An increasingly important part of Foundation's business is the data it is collecting in its Foundation Core. "Every test is fed into this and it will be a critical long-term differentiator," Pellini said.
The company is leveraging this core to develop products, such as the Interactive Cancer Explorer, that oncologists can use to analyze data and make more informed treatment decisions.
Late in the fourth quarter, Foundation Medicine launched a second iteration of that physician portal, known as ICE2, Pellini said.
The goal of ICE2 is to make it easier for oncologists to track their patients that have received testing from Foundation and to facilitate communication and HIPAA-compliant sharing of data between oncologists.
For instance, one feature of ICE2 is that when an oncologist opens a specific patient's report, on the bottom right hand corner is a notice indicating how many other practitioners in the Foundation network have patients with a similar genomic profile.
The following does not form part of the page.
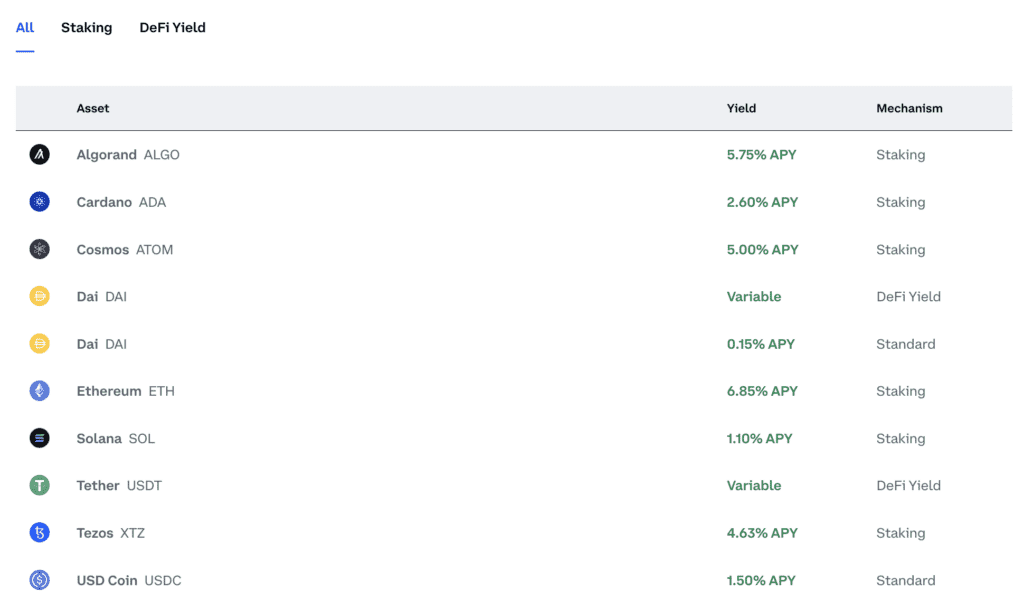Click the Ethereum logo icon
1024x611 pixels.
[x=39, y=391]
The oncologist is then able to automatically generate emails to those other physicians and within 72 hours, if those other physicians have previously agreed to it, the oncologist will receive a response back that includes data on the genomic profile, as well as contact information for that practitioner.
"One of physicians' greatest challenges is knowing how to treat a patient with something they haven't seen before," Pellini said. ICE2 will facilitate sharing between oncologists, which will be especially important for those rare tumor types or difficult-to-treat patients. ICE2 will enable physicians to discuss treatment options for specific alterations.
Foundation is also looking to expand on its ability to track patient outcomes. Currently, several hundred patients are part of Foundation's registry to track outcomes. In the future, Foundation will expand on this registry and also utilize its existing partnerships with Cancer Outcomes Tracking and Analysis and Flatiron Health to analyze outcome and cost data and to tap into data from electronic medical records.
Pellini said that a third version of ICE will enable oncologists to search Foundation Core to see in real time how patients are being treated and how they are responding.
Right now, ICE is available only to Foundation Medicine clients and access is included in the cost of testing, but Pellini said that the company has been discussing the potential of making ICE more broadly available outside of the firm's client base. However, he added that the company has not decided on if or how it would commercialize such an offering.
Earlier this week, Foundation Medicine announced a collaboration with Roche, which will invest up to $1.2 billion and acquire a majority stake in Foundation. During his presentation today, Pellini reiterated previous comments that the collaboration would not shift Foundation's focus, but simply serve to accelerate it, as the firm looks to move into the realm of liquid biopsies and cancer immunotherapy diagnostics.